У Степана захолонуло в груди.

— За что арестовали?

— Барыня не знает, ей не объявили.

Князь отер с лица холодный пот.

— Вы входите, что у ворот стоять, — сказал он посланцам, судорожно обдумывая, как поступить.

— Не пристало нам в господских домах гостить, — усмехнулся светловолосый парень, явив белые, крупные зубы.

Степан пристально вгляделся.

— Разбойники?! — не поверил он своей догадке.

— Мы предпочитаем называть себя: «Вольный народ», — гордо ответил Федор.

— Почему же решили помочь нам, вольные люди?

— Батька наш, говорил, добрый род ваш.

— Спасибо, на добром слове, — с потеплевшим сердцем отозвался Степан Васильевич. “Не так плохи дела, раз с такой нежданной стороны помощь приходит”. — Но все же будьте гостями в моем доме. Тот, кто пришел на помощь в трудную минуту, всегда найдет в моем доме кров и хлеб с солью. Заходите без опаски. Поедите, отдохнете и поедете своей дорогой, когда захотите.

— Зайдем? — спросил Федор черноглазую красавицу.

— Помыться охота, — вместо ответа, искоса глядя на Степана, молвила Есения.

— Так баню истопить недолго, — сказал Степан, распахивая калитку.

Гости прошли в дом. Степан дал наказ прислуге разместить гостей, накормить, затопить баню, обходиться, как с дорогими друзьями. Сам тем временем не переставал размышлять о случившемся. Как действовать, когда толком ничего не знаешь. Но раз так, нужно предусмотреть худший из сценариев.

Если арест политический, розыск коснется всей семьи. Что может его скомпрометировать? Самый страшный фискал — бумага. Размышляя о жизни, некоторые мысли свои он записывал, комментировал идеи европейских философов. В записях этих не было никакой крамолы. Но при желании в самых безобидных изысканиях можно найти злой умысел.

Степан хорошо помнил участь друга своего Артемия Волынского. Премьер-министр Волынский только и радел о благополучии России, а был обвинен во всех мыслимых преступных замыслах и после долгих пыток лишился головы. Правда, было то при Анне Иоанновне. Но и нынешняя голубоглазая, рыжеволосая, веселая Елизавета не так сильно отличалась от кареглазой, вечно хмурой Анны, как это казалось на первый взгляд. Да, бывшие министры избежали и застенков, и экзекуций, но уже через год после восшествия на престол милостивая императрица пустила в ход и дыбу, и кнут в деле о заговоре Ивинского, а потом и в заговоре Турчанинова и Ивашкина, которых после публичного наказания кнутом, вырывания ноздрей и языков сослали на каторгу. Единственное существенное различие было в том, что Елизавета пока следовала якобы данному ею обету об отмене смертной казни.
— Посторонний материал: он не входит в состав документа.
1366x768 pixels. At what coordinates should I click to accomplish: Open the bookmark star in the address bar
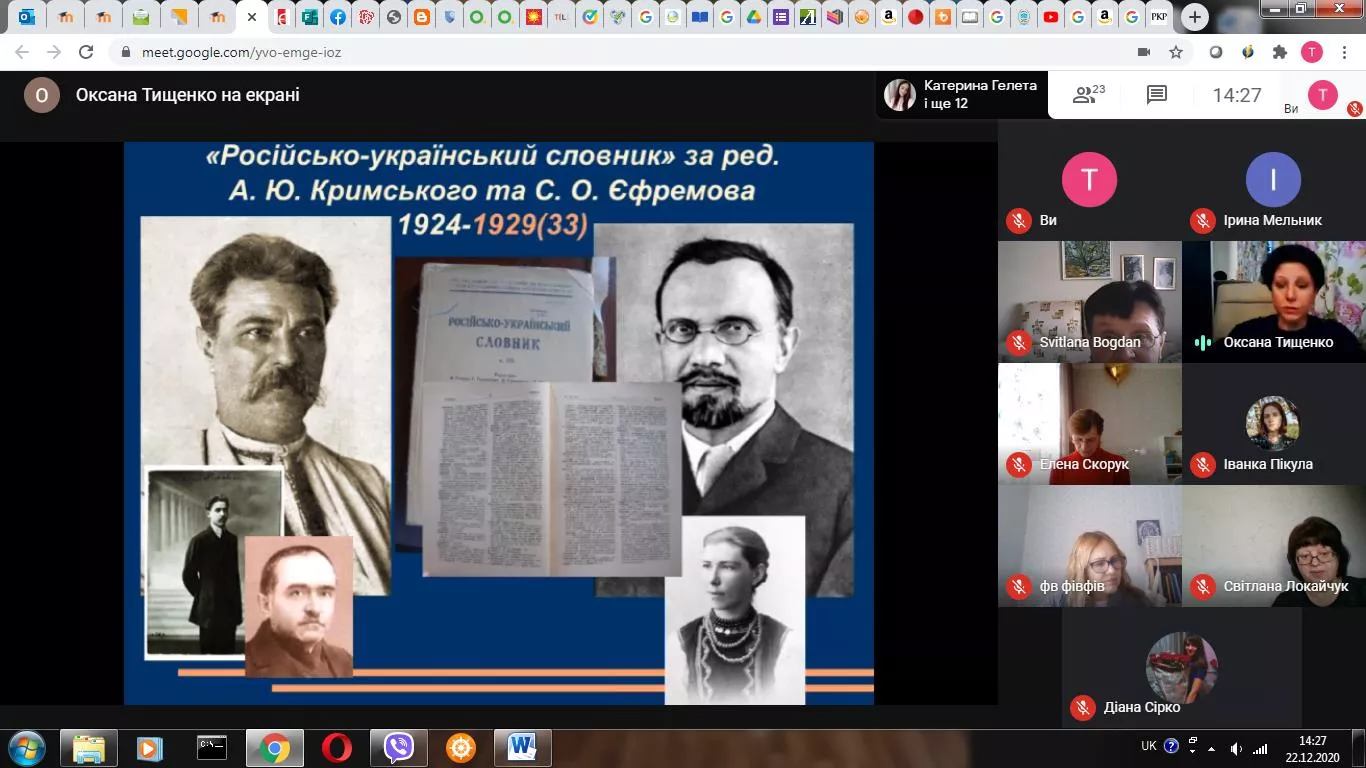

В итоге, Степан решил, первое, что нужно сделать — уничтожить свои записи, которые хранил он в деревне в Калуге, подальше от любопытных глаз.
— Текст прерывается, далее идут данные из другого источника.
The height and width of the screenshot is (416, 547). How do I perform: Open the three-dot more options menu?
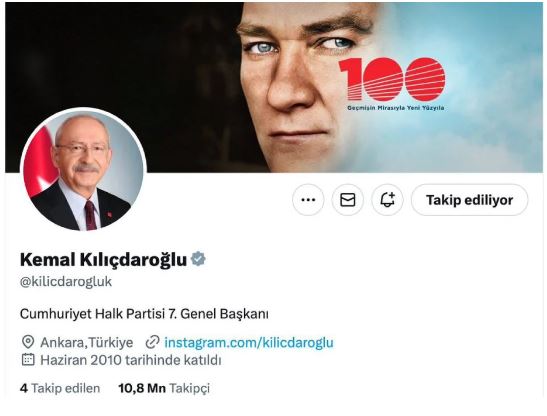(308, 200)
Все существо его рвалось туда, где томились арестованные жена и старший сын, но действовать следовало умом, а не сердцем. Он велел запрягать и вызвал к себе второго сына Степана Степановича. В коридоре столкнулся с Аргамаковым, который с полным недоумением озирался, силясь понять причины возникшей суеты. Лопухин вначале хотел отговориться необходимостью скорого отъезда по названной уже причине, но потом подумал, что сдружившегося последнее время с ним соседа может зацепить его невзгода.
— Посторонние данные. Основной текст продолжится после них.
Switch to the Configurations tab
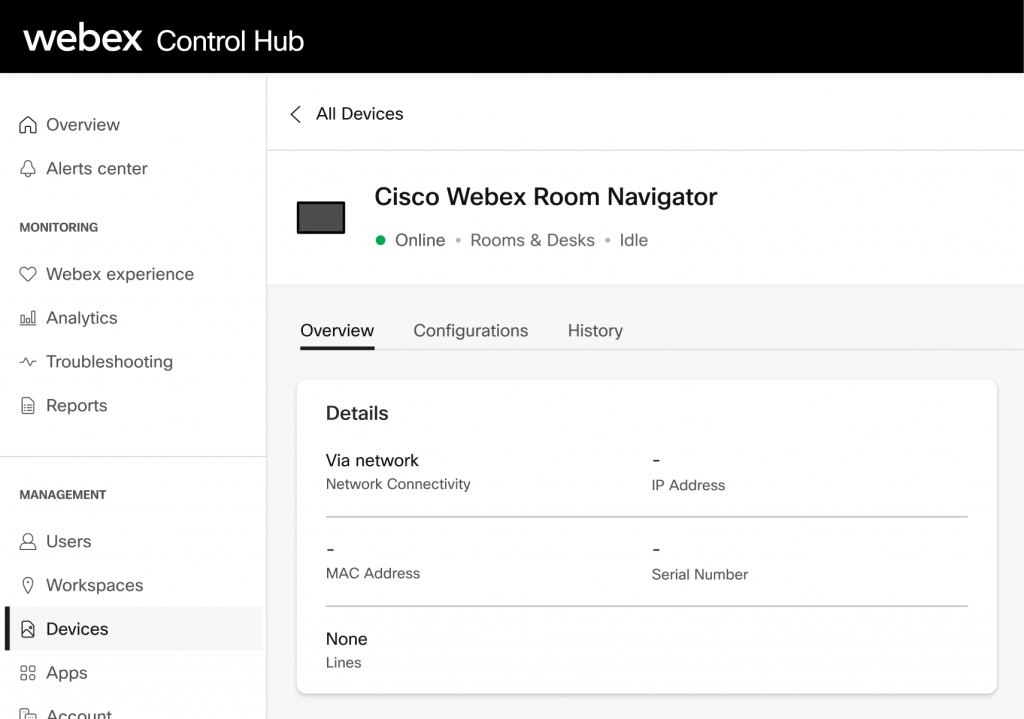 pyautogui.click(x=470, y=330)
— Ступай к себе, Миша, — предупредил он, хлопнув его по плечу, — беда в моем доме. Ваню арестовали. Тебе лучше быть подальше. — И пошел в кабинет, не обращая внимания на обескураженное мычание соседа.

Пришел Степан Степанович. Как он был не похож на старшего Ивана: на два года младше, но серьезнее, рассудительнее, без ребяческой заносчивости. Он спокойно выслушал страшные новости и наставления отца. Только побелел лицом, но не запаниковал, не заметался в испуге. Оставался Степа за старшего и должен был присмотреть за другими детьми в отсутствие родителей. Если вдруг приедут из Тайной канцелярии, следовало объявить, что отец в Калуге по хозяйственным делам; о том, что им известно об арестах, не говорить ни слова.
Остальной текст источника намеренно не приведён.